# Added the "Main Seven" field.



## Chris (Jul 26, 2005)

Settings/Profile/Main 7

This will now display under your post count.


----------



## Drew (Jul 26, 2005)

Awesome.


----------



## Regor (Jul 26, 2005)

By "Main 7", do you mean "Best 7" or "Most played 7"?

I know it's pulling hairs, but I play my LTD MF-207 more than my RG2127X.


----------



## Ancestor (Jul 26, 2005)

Nice. This site just get better and better.


----------



## Shannon (Jul 26, 2005)

cool feature.


----------



## Metal Ken (Jul 26, 2005)

Indeed ;p \m/


----------



## Ezekiel_77 (Jul 26, 2005)

man hatebreeder you got 3 universes  they all kick each ones asses.. which one?


----------



## jtm45 (Jul 26, 2005)

Nice feature!

This site just keeps on getting better.


----------



## Papa Shank (Jul 26, 2005)

shame I don't have a seven, cool feature though!


----------



## eleven59 (Jul 26, 2005)

Sweet


----------



## giannifive (Jul 26, 2005)

jtm45 said:


> Nice feature!
> 
> This site just keeps on getting better.


Hey jtm, what kind of tones do you get out of that Dino custom? It just has the one bridge pickup, right? Can you coil tap it?


----------



## darren (Jul 26, 2005)

Have you made entering a birth date mandatory? I went to my profile to add my main seven, and when i saved it, i got an error message saying i had entered an invalid date format for my birthday, which i have intentionally not filled in.


----------



## giannifive (Jul 26, 2005)

darren said:


> Have you made entering a birth date mandatory? I went to my profile to add my main seven, and when i saved it, i got an error message saying i had entered an invalid date format for my birthday, which i have intentionally not filled in.


Yeah, I hate that feature of vBulletin.

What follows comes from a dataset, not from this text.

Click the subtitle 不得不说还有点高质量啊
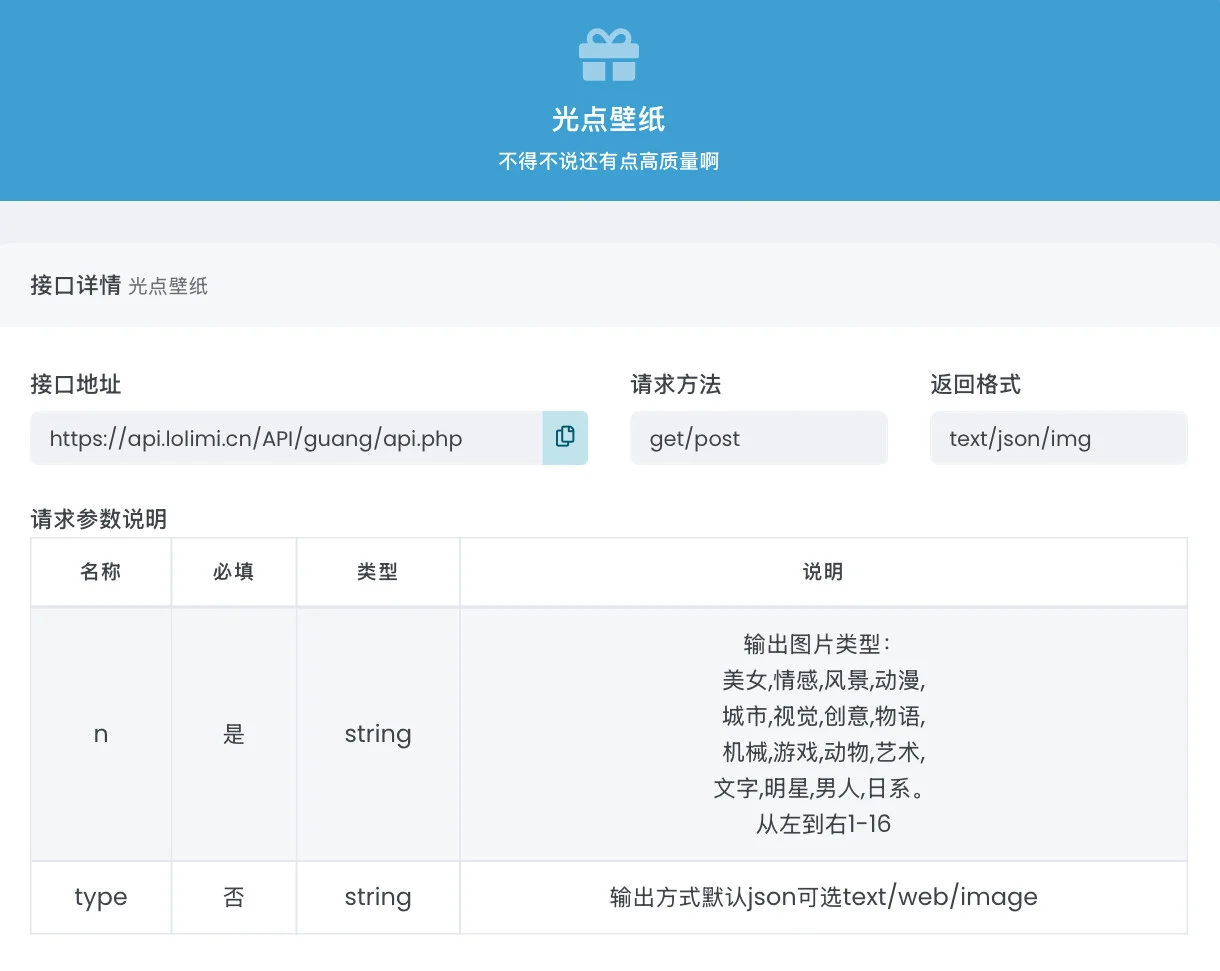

So can this be removed?


----------



## Vince (Jul 26, 2005)

nitpickers, just say you're 50 or something 

Cool new feature, Chris


----------



## darren (Jul 26, 2005)

It's not about my age... i don't give a rat's ass about that. I would just prefer to not divulge any more personal information on the 'net than is absolutely necessary, just to protect myself as much i can from identity theft.

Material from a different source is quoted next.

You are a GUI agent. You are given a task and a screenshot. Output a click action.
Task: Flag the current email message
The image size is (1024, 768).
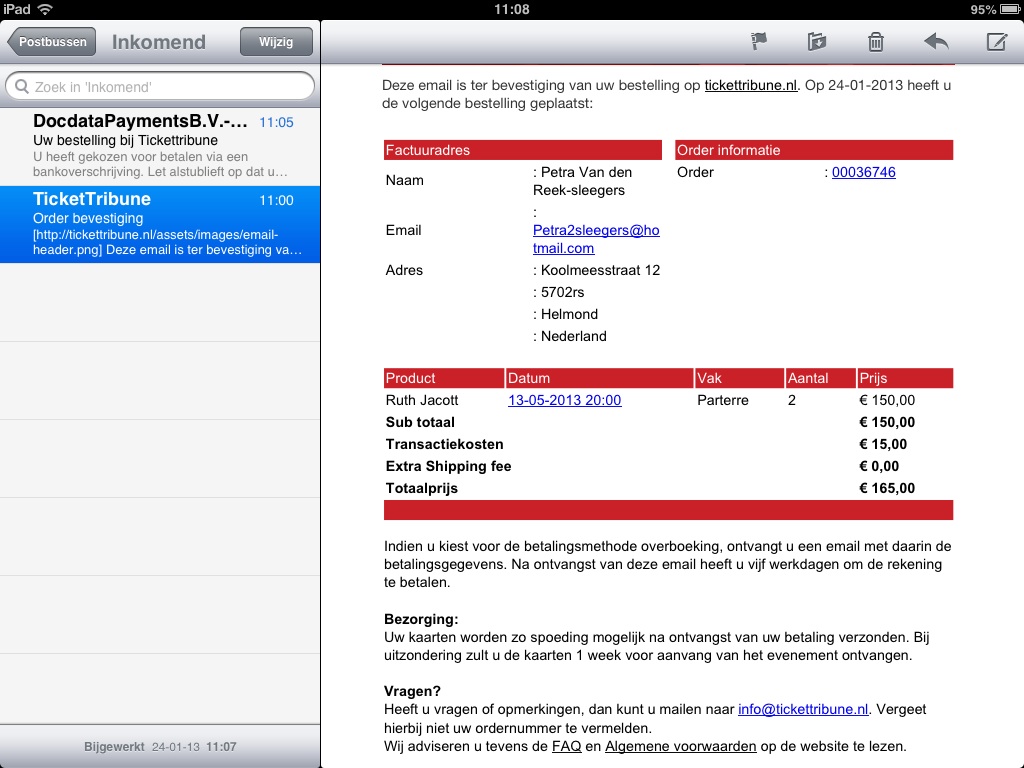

With your name and date of birth, someone could do nasty things.


----------



## Digital Black (Jul 26, 2005)

Then put a fake one in.........


----------



## Metal Ken (Jul 26, 2005)

darren said:


> It's not about my age... i don't give a rat's ass about that. I would just prefer to not divulge any more personal information on the 'net than is absolutely necessary, just to protect myself as much i can from identity theft.
> 
> With your name and date of birth, someone could do nasty things.

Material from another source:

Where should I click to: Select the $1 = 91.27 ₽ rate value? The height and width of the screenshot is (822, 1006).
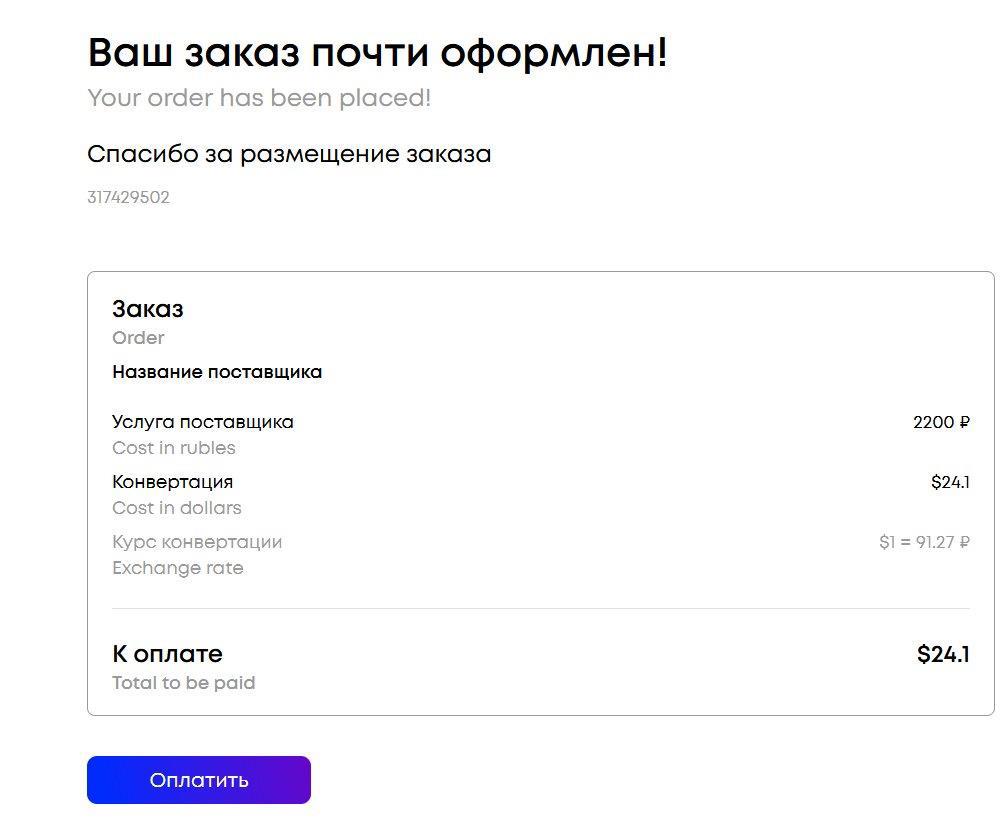[924, 542]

If it were as easy as having just a name and a birthday, it'd be far more rampant, i'd think. Just make one up, its no big deal.

Besides, the forum doesnt even display it. :/


----------



## giannifive (Jul 26, 2005)

HateBreeder said:


> If it were as easy as having just a name and a birthday, it'd be far more rampant, i'd think. Just make one up, its no big deal.
> 
> Besides, the forum doesnt even display it. :/


It does display them. On the front page, under "Today's Birthdays".

Requiring a birthday is just a silly "feature" to have if it's not required for the operation of the site. Obviously we can enter a fake birthday, but what about those people who aren't smart enough to figure that out?


----------



## Chris (Jul 26, 2005)

Birthdays are turned on to discourage spam bots, since it's a dropdown menu that needs to be clicked. It prevents cheap bots from tab/text/tab/text-ing their way through the registration process to post single instance spam links.

Really you guys need to find better things to worry about.  Many of the "silly features", like the gallery, the jukebox, your location, the smilies, etc aren't "required for the operation of the site", but if I stripped out all of the unnecessary stuff, that wouldn't be very interesting, now would it?


----------



## darren (Jul 26, 2005)

HateBreeder said:


> Besides, the forum doesnt even display it. :/


 Click on anybody's profile, mister April 16, 1984!


----------



## Chris (Jul 26, 2005)

Point is moot, they're not going away.


----------



## Drew (Jul 27, 2005)

Darren, if you want something a little more secure, how about an arbitrarily assigned one? Say, September 23rd, 1927? 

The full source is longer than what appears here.